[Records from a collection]
____________________

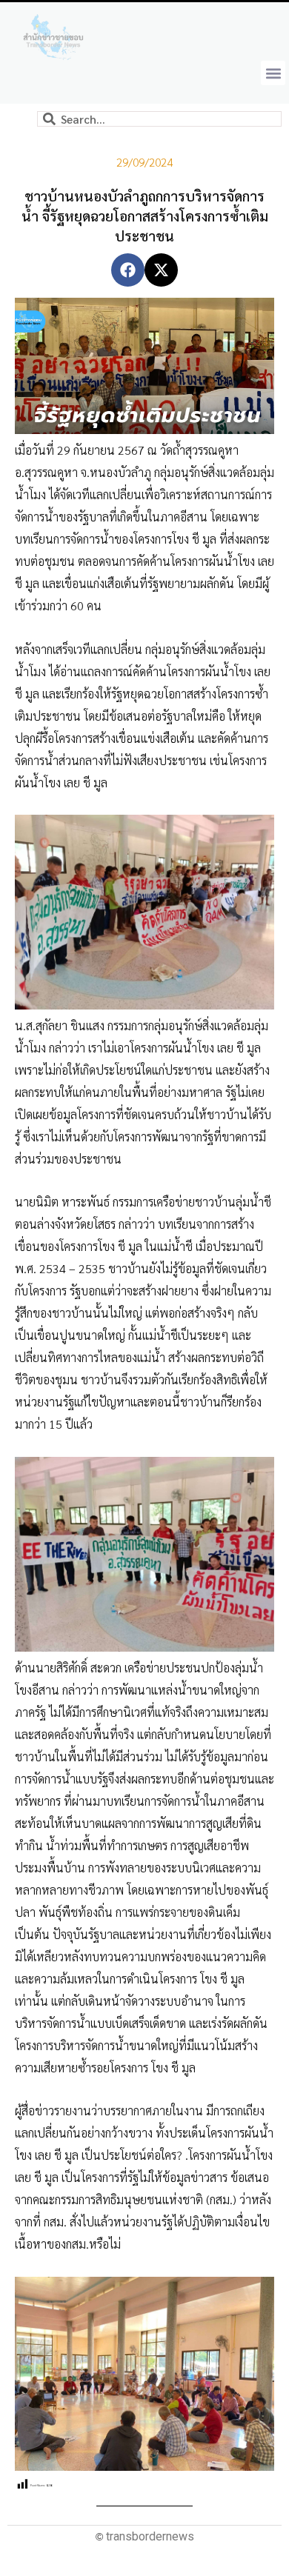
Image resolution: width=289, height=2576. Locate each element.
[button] (273, 73)
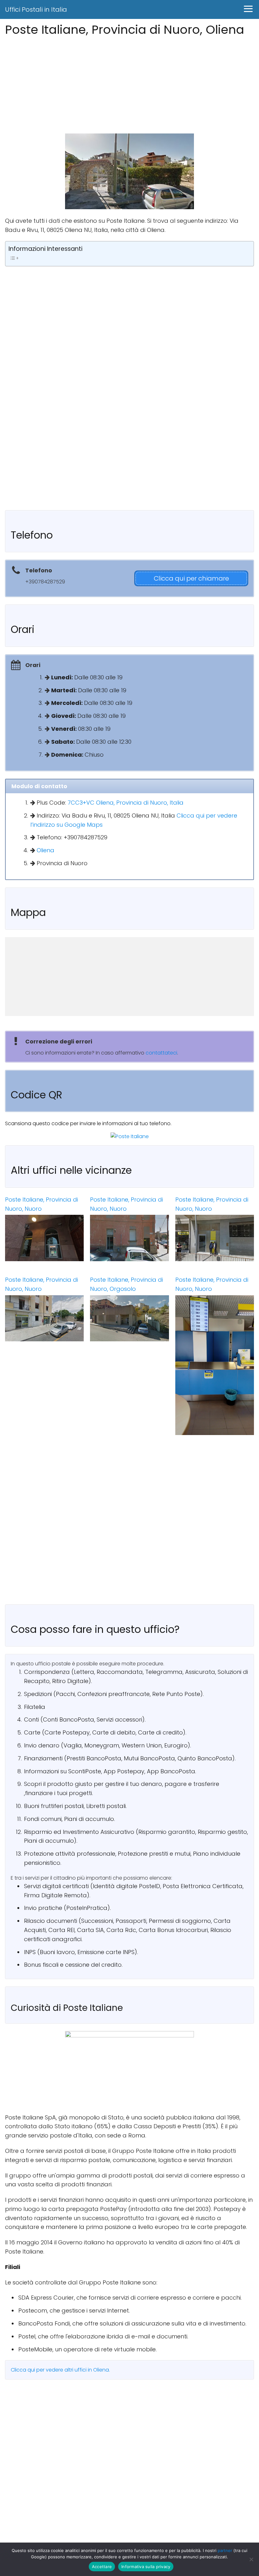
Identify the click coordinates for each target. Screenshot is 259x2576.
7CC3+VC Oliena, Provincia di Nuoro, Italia (126, 802)
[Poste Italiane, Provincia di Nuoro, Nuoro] (44, 1238)
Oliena (45, 850)
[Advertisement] (129, 83)
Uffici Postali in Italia (36, 9)
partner (225, 2550)
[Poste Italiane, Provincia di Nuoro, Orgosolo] (129, 1318)
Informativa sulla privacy (145, 2566)
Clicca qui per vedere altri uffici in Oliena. (60, 2369)
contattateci (161, 1052)
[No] (251, 2559)
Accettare (102, 2566)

____________________

Task to carry out = The data above should be repeated in full and exactly, with no pictures carried over.

Answer to this task =
Image resolution: width=289, height=2576. Locate each element.
[button] (273, 73)
Identify the click coordinates for each target. Screenshot is 259x2576.
7CC3+VC Oliena, Provincia di Nuoro, Italia (126, 802)
[Poste Italiane, Provincia di Nuoro, Nuoro] (44, 1238)
Oliena (45, 850)
[Advertisement] (129, 83)
Uffici Postali in Italia (36, 9)
partner (225, 2550)
[Poste Italiane, Provincia di Nuoro, Orgosolo] (129, 1318)
Informativa sulla privacy (145, 2566)
Clicca qui per vedere altri uffici in Oliena. (60, 2369)
contattateci (161, 1052)
[No] (251, 2559)
Accettare (102, 2566)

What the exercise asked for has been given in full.